- [TO DO]: Copy out all of the records below line for line, keeping every character unchanged.

——————

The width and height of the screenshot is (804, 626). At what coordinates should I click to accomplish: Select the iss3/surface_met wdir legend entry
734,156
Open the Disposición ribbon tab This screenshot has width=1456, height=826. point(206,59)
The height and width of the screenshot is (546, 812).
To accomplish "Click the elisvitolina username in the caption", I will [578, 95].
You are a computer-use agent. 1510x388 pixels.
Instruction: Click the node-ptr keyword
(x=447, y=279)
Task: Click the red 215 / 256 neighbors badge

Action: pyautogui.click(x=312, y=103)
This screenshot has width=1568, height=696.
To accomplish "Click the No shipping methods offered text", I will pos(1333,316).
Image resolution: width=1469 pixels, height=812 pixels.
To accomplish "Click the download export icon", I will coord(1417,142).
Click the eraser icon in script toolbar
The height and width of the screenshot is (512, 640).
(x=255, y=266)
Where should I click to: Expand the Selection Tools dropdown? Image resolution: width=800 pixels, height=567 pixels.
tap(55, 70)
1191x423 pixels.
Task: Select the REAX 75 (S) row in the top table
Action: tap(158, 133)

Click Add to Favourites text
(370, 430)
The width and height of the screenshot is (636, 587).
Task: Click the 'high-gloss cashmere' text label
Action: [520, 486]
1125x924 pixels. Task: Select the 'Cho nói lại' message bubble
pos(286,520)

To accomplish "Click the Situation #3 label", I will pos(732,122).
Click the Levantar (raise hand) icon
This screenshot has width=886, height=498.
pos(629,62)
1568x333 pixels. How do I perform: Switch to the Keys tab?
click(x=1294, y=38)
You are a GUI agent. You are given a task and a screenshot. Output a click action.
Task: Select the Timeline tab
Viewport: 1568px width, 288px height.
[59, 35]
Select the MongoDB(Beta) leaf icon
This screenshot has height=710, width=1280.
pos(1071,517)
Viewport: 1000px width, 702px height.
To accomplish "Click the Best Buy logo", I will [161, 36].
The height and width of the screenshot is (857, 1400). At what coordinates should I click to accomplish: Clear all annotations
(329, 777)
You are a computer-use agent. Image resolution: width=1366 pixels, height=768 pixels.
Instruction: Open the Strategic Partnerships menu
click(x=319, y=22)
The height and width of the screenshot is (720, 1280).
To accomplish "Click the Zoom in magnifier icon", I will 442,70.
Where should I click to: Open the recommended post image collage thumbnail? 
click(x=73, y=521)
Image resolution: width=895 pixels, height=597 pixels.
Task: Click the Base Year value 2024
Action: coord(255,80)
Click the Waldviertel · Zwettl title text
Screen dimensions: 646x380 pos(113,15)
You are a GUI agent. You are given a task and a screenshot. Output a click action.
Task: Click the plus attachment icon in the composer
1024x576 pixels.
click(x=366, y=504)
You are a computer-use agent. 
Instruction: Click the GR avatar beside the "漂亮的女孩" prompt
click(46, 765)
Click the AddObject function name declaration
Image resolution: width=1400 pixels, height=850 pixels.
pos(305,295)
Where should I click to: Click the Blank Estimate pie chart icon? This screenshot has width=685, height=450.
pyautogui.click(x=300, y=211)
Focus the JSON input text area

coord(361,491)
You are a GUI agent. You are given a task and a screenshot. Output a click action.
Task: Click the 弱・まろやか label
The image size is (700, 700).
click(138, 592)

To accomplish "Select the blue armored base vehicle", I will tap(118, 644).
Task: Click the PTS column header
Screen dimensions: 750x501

——————

- [OUTPUT]:
The width and height of the screenshot is (804, 626). At what coordinates should I click to accomplish: Select the iss3/surface_met wdir legend entry
734,156
Open the Disposición ribbon tab This screenshot has width=1456, height=826. point(206,59)
The height and width of the screenshot is (546, 812).
To accomplish "Click the elisvitolina username in the caption", I will [578, 95].
You are a computer-use agent. 1510x388 pixels.
Instruction: Click the node-ptr keyword
(x=447, y=279)
Task: Click the red 215 / 256 neighbors badge

Action: pyautogui.click(x=312, y=103)
This screenshot has width=1568, height=696.
To accomplish "Click the No shipping methods offered text", I will pos(1333,316).
Image resolution: width=1469 pixels, height=812 pixels.
To accomplish "Click the download export icon", I will coord(1417,142).
Click the eraser icon in script toolbar
The height and width of the screenshot is (512, 640).
(x=255, y=266)
Where should I click to: Expand the Selection Tools dropdown? Image resolution: width=800 pixels, height=567 pixels.
tap(55, 70)
1191x423 pixels.
Task: Select the REAX 75 (S) row in the top table
Action: tap(158, 133)

Click Add to Favourites text
(370, 430)
The width and height of the screenshot is (636, 587).
Task: Click the 'high-gloss cashmere' text label
Action: [520, 486]
1125x924 pixels. Task: Select the 'Cho nói lại' message bubble
pos(286,520)

To accomplish "Click the Situation #3 label", I will pos(732,122).
Click the Levantar (raise hand) icon
This screenshot has width=886, height=498.
pos(629,62)
1568x333 pixels. How do I perform: Switch to the Keys tab?
click(x=1294, y=38)
You are a GUI agent. You are given a task and a screenshot. Output a click action.
Task: Select the Timeline tab
Viewport: 1568px width, 288px height.
[59, 35]
Select the MongoDB(Beta) leaf icon
This screenshot has height=710, width=1280.
pos(1071,517)
Viewport: 1000px width, 702px height.
To accomplish "Click the Best Buy logo", I will [161, 36].
The height and width of the screenshot is (857, 1400). At what coordinates should I click to accomplish: Clear all annotations
(329, 777)
You are a computer-use agent. Image resolution: width=1366 pixels, height=768 pixels.
Instruction: Open the Strategic Partnerships menu
click(x=319, y=22)
The height and width of the screenshot is (720, 1280).
To accomplish "Click the Zoom in magnifier icon", I will 442,70.
Where should I click to: Open the recommended post image collage thumbnail? 
click(x=73, y=521)
Image resolution: width=895 pixels, height=597 pixels.
Task: Click the Base Year value 2024
Action: coord(255,80)
Click the Waldviertel · Zwettl title text
Screen dimensions: 646x380 pos(113,15)
You are a GUI agent. You are given a task and a screenshot. Output a click action.
Task: Click the plus attachment icon in the composer
1024x576 pixels.
click(x=366, y=504)
You are a computer-use agent. 
Instruction: Click the GR avatar beside the "漂亮的女孩" prompt
click(46, 765)
Click the AddObject function name declaration
Image resolution: width=1400 pixels, height=850 pixels.
pos(305,295)
Where should I click to: Click the Blank Estimate pie chart icon? This screenshot has width=685, height=450.
pyautogui.click(x=300, y=211)
Focus the JSON input text area

coord(361,491)
You are a GUI agent. You are given a task and a screenshot. Output a click action.
Task: Click the 弱・まろやか label
The image size is (700, 700).
click(138, 592)

To accomplish "Select the blue armored base vehicle", I will tap(118, 644).
Task: Click the PTS column header
Screen dimensions: 750x501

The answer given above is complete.